During the manufacturing process, the bamboo harvested in winter is purged of its resin, allowed to dry in natural light and cut very finely with a blade to create long, thin pistils measuring 30 to 70 micrometers at their tips. All steps are carefully carried out by hand. The chasen is finally held using a wire at the base of the pistils and then the final finishing touches take place, including adjusting the pistils. There are more than 100 types of chasen in Takayama alone, whose number of pistils (or stems), shape, material used, and use vary depending on the school of tea ceremonies or the type of matcha made. (light usucha tea or thick koicha for example).

9. Kyo yaki

Kyoto ceramics

It is accepted that the history of Kyô-yaki ceramics dates back to Japanese antiquity, but it would be more reasonable to say that it really differentiated itself and established itself as a style in its own right from the time Azuchi-Momoyama at the beginning of the Edo period (from the 15th to the beginning of the 17th century) which corresponds to an increase in the production of ceramics and tea objects linked to the rise of the practice of the tea ceremony in Japan.
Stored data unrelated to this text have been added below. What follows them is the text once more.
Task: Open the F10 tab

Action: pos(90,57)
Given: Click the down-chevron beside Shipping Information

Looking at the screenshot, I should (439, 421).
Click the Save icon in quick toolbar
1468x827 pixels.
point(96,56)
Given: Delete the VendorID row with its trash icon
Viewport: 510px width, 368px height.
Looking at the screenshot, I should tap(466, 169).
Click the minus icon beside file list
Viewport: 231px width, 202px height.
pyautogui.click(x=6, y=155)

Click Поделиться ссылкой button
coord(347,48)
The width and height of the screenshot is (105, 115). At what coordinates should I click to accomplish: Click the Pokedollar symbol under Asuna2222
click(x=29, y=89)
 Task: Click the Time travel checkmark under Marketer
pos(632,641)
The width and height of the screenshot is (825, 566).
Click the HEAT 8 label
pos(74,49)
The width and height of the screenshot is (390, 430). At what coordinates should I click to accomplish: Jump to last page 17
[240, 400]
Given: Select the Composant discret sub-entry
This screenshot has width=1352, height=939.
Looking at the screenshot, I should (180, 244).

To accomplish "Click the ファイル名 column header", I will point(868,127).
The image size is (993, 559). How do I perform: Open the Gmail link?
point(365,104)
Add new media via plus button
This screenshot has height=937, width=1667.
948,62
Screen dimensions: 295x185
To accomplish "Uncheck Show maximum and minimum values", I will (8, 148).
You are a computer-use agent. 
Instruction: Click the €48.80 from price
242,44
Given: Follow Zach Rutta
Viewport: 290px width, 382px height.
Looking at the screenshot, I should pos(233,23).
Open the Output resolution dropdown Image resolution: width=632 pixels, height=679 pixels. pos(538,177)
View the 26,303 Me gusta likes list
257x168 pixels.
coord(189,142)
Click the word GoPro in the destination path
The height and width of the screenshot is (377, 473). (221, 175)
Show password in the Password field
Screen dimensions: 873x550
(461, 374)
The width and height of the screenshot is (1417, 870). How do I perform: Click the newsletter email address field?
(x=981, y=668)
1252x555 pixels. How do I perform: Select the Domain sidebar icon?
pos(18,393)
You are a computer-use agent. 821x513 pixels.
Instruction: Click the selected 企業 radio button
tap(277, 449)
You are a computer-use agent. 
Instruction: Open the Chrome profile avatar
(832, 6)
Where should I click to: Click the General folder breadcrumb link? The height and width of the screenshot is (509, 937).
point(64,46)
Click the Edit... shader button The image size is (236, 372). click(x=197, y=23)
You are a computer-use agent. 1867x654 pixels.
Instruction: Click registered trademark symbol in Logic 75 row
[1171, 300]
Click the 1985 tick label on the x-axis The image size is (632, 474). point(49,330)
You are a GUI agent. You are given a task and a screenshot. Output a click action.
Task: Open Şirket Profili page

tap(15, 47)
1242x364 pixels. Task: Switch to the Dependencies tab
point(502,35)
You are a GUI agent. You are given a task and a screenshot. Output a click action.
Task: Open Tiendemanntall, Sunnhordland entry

Kyoto was then the capital and cultural center of the country, so much so that all the famous artisans converged there, bringing with them their own techniques and aesthetic sense. Diverse and original but always refined creations were therefore the prerogative of the Kyô-yaki style. Even today, both the turning and the enamels are made by hand with the finesse characteristic of the ancient capital which preserves centuries-old traditions and techniques.

10. Karatsu Yaki

Karatsu ceramics

Karatsu ceramics are made in northern Kyûshû, straddling the prefectures of Nagasaki and Saga. Its charm lies in its simple rusticity but not devoid of refinement, which reminds us of the soft warmth of the earth, as well as in its varied ornamental patterns. Many pottery items, including teaware, have been made in the Karatsu-yaki style since the sixteenth century. It is said about them that if the ceramist does 80% of the work, the remaining 20% ​​is the responsibility of the user. Thus, the object will be truly completed once used for the first time in cooking or for making tea, consecrating the principle of “yô no bi”, that is to say beauty in use – and in 'wear.